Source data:
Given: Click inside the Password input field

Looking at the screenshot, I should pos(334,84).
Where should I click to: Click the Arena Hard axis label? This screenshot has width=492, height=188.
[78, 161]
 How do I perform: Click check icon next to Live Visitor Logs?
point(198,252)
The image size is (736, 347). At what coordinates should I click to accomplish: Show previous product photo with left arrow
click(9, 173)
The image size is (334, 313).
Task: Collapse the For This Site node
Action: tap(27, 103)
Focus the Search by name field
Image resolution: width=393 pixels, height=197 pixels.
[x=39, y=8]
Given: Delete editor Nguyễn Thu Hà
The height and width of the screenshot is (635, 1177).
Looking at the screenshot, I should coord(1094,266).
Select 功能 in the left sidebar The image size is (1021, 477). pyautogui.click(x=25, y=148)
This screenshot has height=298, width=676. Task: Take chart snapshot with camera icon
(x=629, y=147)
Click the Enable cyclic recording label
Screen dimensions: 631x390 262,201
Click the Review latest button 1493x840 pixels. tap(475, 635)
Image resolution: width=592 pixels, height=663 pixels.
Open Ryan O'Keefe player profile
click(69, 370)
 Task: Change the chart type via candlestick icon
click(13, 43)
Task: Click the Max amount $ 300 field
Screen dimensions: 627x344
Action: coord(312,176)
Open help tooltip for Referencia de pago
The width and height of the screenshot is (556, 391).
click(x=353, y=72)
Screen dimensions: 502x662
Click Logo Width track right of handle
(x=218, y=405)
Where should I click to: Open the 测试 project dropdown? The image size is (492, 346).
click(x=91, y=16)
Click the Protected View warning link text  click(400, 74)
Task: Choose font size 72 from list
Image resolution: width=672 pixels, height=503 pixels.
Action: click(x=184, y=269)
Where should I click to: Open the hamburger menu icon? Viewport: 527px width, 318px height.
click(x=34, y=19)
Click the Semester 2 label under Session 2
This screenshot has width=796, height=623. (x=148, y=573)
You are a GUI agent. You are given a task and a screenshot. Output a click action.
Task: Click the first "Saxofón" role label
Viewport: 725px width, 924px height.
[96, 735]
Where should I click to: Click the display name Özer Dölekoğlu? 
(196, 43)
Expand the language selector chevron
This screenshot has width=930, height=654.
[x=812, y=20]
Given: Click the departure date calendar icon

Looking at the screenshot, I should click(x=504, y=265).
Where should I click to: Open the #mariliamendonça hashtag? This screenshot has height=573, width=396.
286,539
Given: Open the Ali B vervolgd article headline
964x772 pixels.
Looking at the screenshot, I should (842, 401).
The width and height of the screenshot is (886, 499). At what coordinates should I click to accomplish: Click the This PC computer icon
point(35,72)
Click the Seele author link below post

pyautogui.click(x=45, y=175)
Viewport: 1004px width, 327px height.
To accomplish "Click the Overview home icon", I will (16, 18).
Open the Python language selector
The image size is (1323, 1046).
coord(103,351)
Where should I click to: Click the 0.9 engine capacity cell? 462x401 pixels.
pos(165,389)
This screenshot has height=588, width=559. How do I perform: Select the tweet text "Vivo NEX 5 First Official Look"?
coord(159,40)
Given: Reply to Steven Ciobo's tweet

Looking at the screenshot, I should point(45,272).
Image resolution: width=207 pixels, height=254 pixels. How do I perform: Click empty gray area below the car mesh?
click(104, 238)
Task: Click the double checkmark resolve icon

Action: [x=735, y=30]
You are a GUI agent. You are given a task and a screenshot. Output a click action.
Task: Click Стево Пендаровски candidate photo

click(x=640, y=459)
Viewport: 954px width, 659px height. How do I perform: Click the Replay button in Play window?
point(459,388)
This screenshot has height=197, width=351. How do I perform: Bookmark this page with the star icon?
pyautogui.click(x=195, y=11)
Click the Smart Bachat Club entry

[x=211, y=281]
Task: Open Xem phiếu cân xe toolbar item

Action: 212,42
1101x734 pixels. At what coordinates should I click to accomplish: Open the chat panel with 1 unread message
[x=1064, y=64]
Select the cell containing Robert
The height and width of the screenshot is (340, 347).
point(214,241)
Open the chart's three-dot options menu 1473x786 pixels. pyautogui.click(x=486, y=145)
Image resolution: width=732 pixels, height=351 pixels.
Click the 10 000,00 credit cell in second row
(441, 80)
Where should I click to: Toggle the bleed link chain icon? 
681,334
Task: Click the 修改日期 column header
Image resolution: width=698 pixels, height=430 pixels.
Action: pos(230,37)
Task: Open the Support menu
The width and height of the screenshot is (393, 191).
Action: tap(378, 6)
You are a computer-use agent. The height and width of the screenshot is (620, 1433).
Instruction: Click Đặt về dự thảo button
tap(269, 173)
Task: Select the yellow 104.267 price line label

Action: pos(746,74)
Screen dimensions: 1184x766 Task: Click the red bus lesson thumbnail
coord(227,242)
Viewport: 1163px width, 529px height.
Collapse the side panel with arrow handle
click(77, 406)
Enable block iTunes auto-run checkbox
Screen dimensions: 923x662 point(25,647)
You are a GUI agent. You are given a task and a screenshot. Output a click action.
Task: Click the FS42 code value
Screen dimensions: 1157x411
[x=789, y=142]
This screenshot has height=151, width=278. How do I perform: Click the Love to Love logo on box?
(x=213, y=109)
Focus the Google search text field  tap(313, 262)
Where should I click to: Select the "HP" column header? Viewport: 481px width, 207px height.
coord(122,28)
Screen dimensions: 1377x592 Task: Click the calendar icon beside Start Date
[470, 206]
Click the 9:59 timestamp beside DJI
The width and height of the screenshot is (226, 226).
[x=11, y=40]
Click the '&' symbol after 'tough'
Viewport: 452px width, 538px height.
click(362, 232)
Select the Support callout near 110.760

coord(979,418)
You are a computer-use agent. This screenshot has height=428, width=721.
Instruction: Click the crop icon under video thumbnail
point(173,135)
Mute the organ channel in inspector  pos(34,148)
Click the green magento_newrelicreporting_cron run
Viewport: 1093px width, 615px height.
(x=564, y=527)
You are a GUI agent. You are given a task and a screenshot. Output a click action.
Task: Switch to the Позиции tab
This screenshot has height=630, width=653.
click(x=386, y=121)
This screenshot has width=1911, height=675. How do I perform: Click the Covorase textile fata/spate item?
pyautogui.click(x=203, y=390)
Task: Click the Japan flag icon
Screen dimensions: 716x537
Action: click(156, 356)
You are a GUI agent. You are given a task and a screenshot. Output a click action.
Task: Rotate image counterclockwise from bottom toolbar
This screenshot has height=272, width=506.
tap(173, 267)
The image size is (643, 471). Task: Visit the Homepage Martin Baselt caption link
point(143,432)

» **EXERCISE PROMPT**
Set down, exactly as they appear above, all lines from the one that has "The height and width of the screenshot is (635, 1177)." down to the one that has "Image resolution: width=592", including those two and no others.

» **EXERCISE RESULT**
The height and width of the screenshot is (635, 1177).
Looking at the screenshot, I should coord(1094,266).
Select 功能 in the left sidebar The image size is (1021, 477). pyautogui.click(x=25, y=148)
This screenshot has height=298, width=676. Task: Take chart snapshot with camera icon
(x=629, y=147)
Click the Enable cyclic recording label
Screen dimensions: 631x390 262,201
Click the Review latest button 1493x840 pixels. tap(475, 635)
Image resolution: width=592 pixels, height=663 pixels.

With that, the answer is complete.